The coalition will pitch permanent guardianship or adoption over "slavish" attempts at reunification, in a new bid to protect children in broken homes.
David Gillespie, the Assistant Minister for Children and Families, will meet ministerial colleagues from the states and territories to encourage a focus on permanency as a solution to increasing numbers of children in out-of-home care.
"Permanency planning - including adoption - has got to be at the front-end of decision-making, rather than as a last resort, because childhood is precious," Mr Gillespie said on Friday.
"I'm not reinventing the wheel, I'm just saying, 'apply the principles that are there'."
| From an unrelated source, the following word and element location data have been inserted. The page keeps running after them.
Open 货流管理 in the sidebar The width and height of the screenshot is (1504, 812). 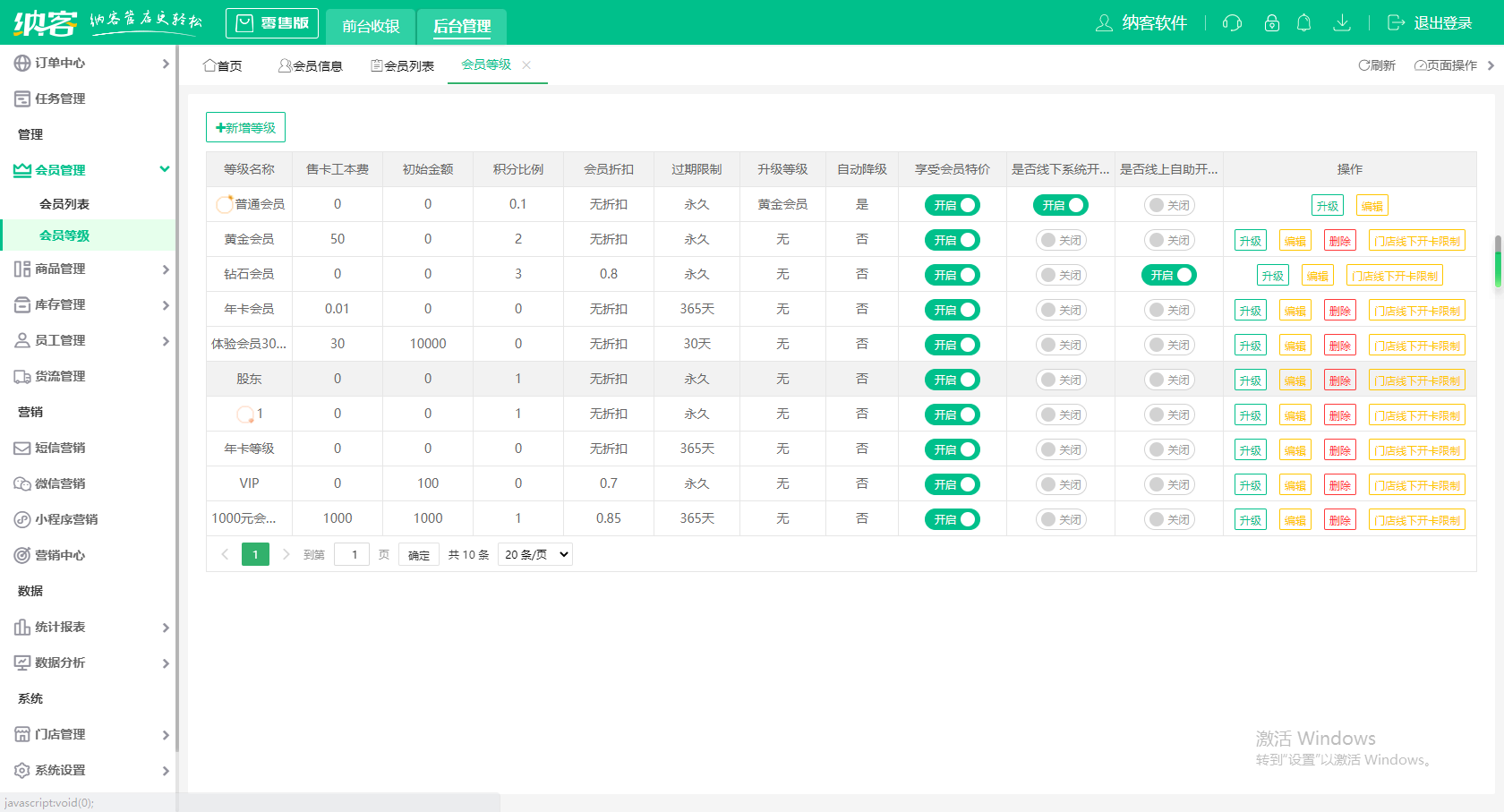click(x=60, y=376)
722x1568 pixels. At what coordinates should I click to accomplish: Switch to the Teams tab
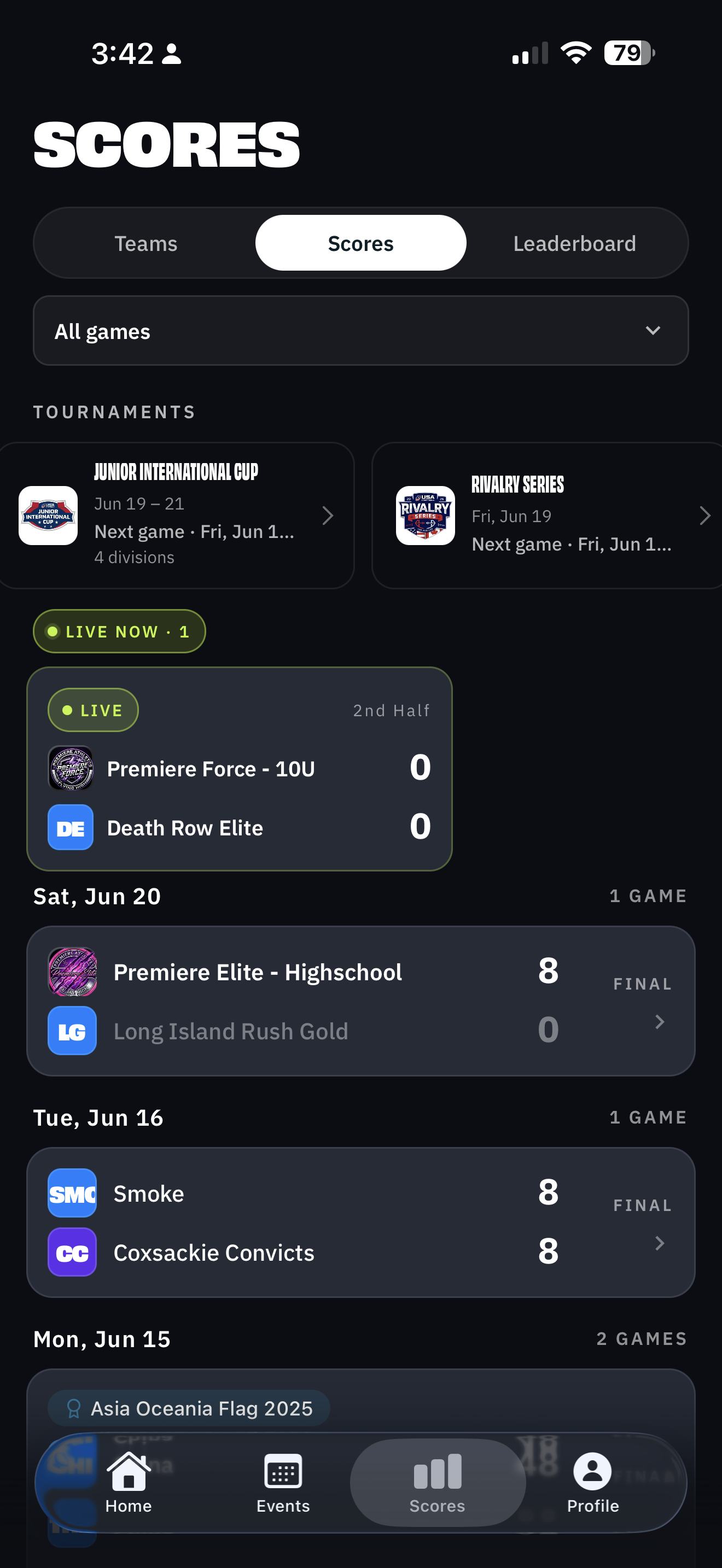[x=146, y=243]
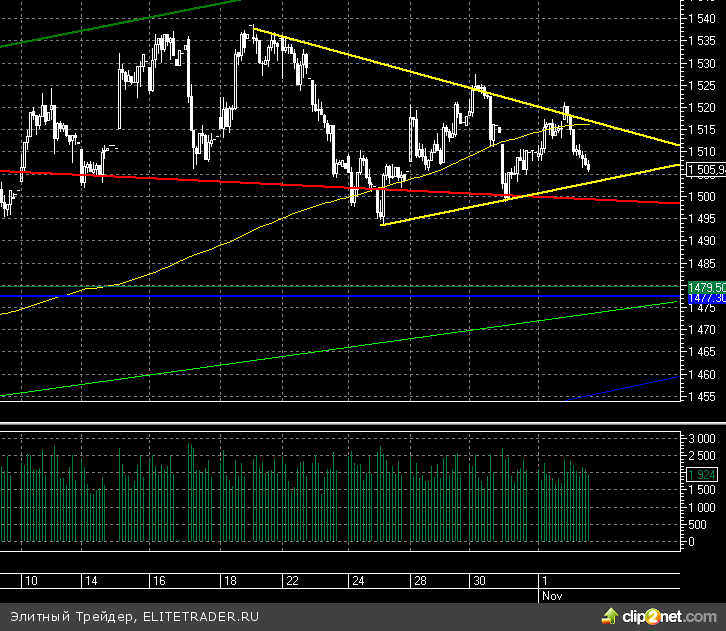Click the volume value tag 1924
The image size is (726, 631).
click(x=703, y=475)
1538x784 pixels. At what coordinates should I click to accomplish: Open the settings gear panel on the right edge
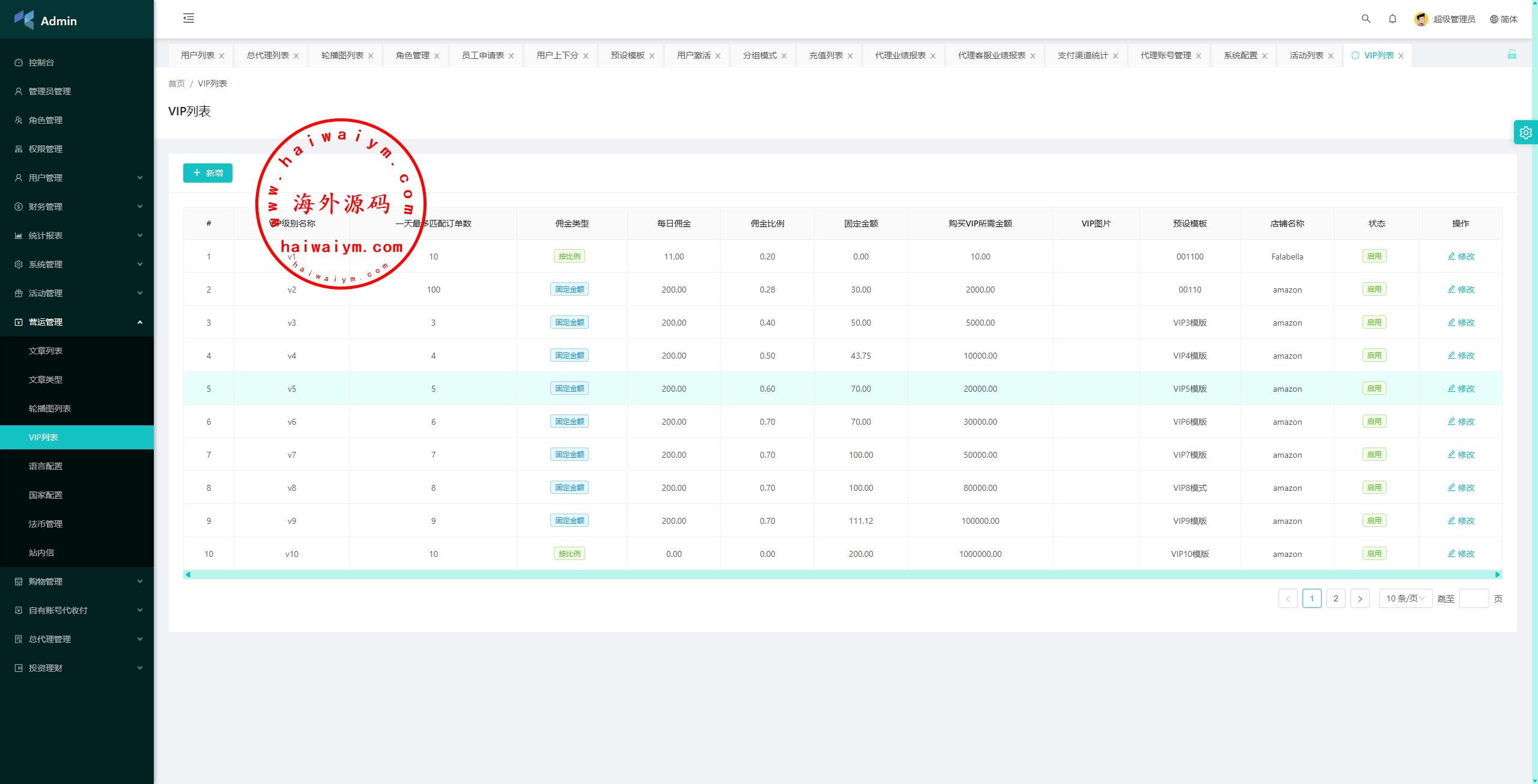click(1525, 133)
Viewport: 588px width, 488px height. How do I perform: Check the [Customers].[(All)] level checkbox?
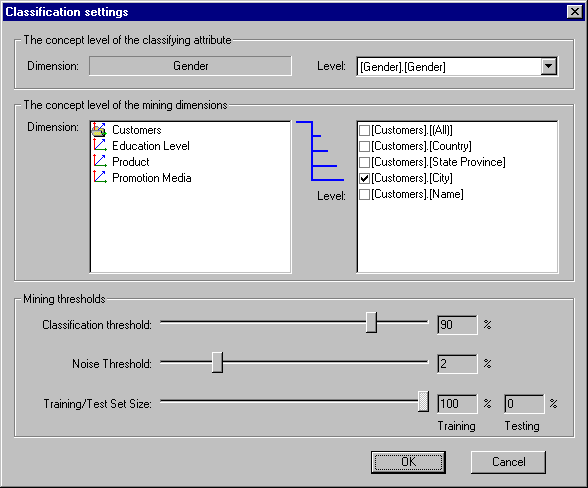(x=364, y=130)
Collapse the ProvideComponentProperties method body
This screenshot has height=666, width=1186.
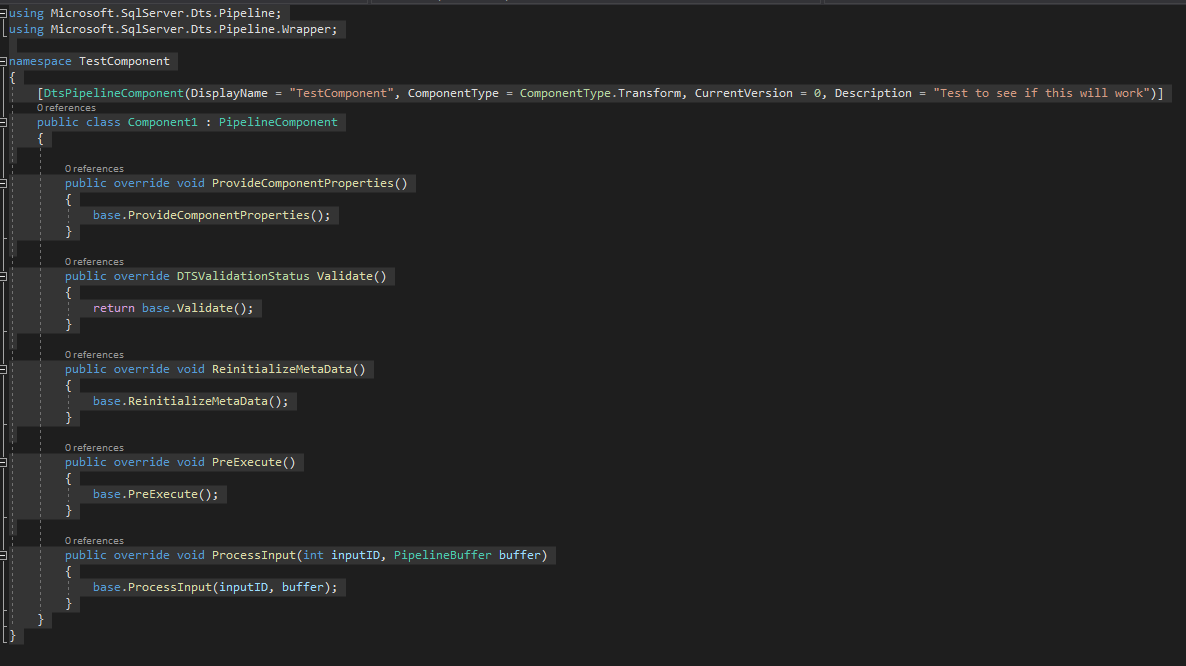point(5,182)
Adoption and its "attendant baggage" had led to impressions that it was a forced or closed-door process.
"Sort of like a black hole," Mr Gillespie told the ABC.
"We don't want to have that situation."
Mr Gillespie claimed the frameworks and policies to protect children were in place, but an over-emphasis on reunification, since the 1970s, risked bringing children back into broken homes.
The new focus would not require new legislation, Mr Gillespie claimed, and he had already been in touch with state and territory colleagues to make his case.
Mr Gillespie's portfolio is preparing its fourth action plan towards better outcomes for indigenous children, as well as improving permanency planning.
"You need to plan for permanent care so there's some enduring stability for the child," he said.
"I want to change the focus of how they apply those principles."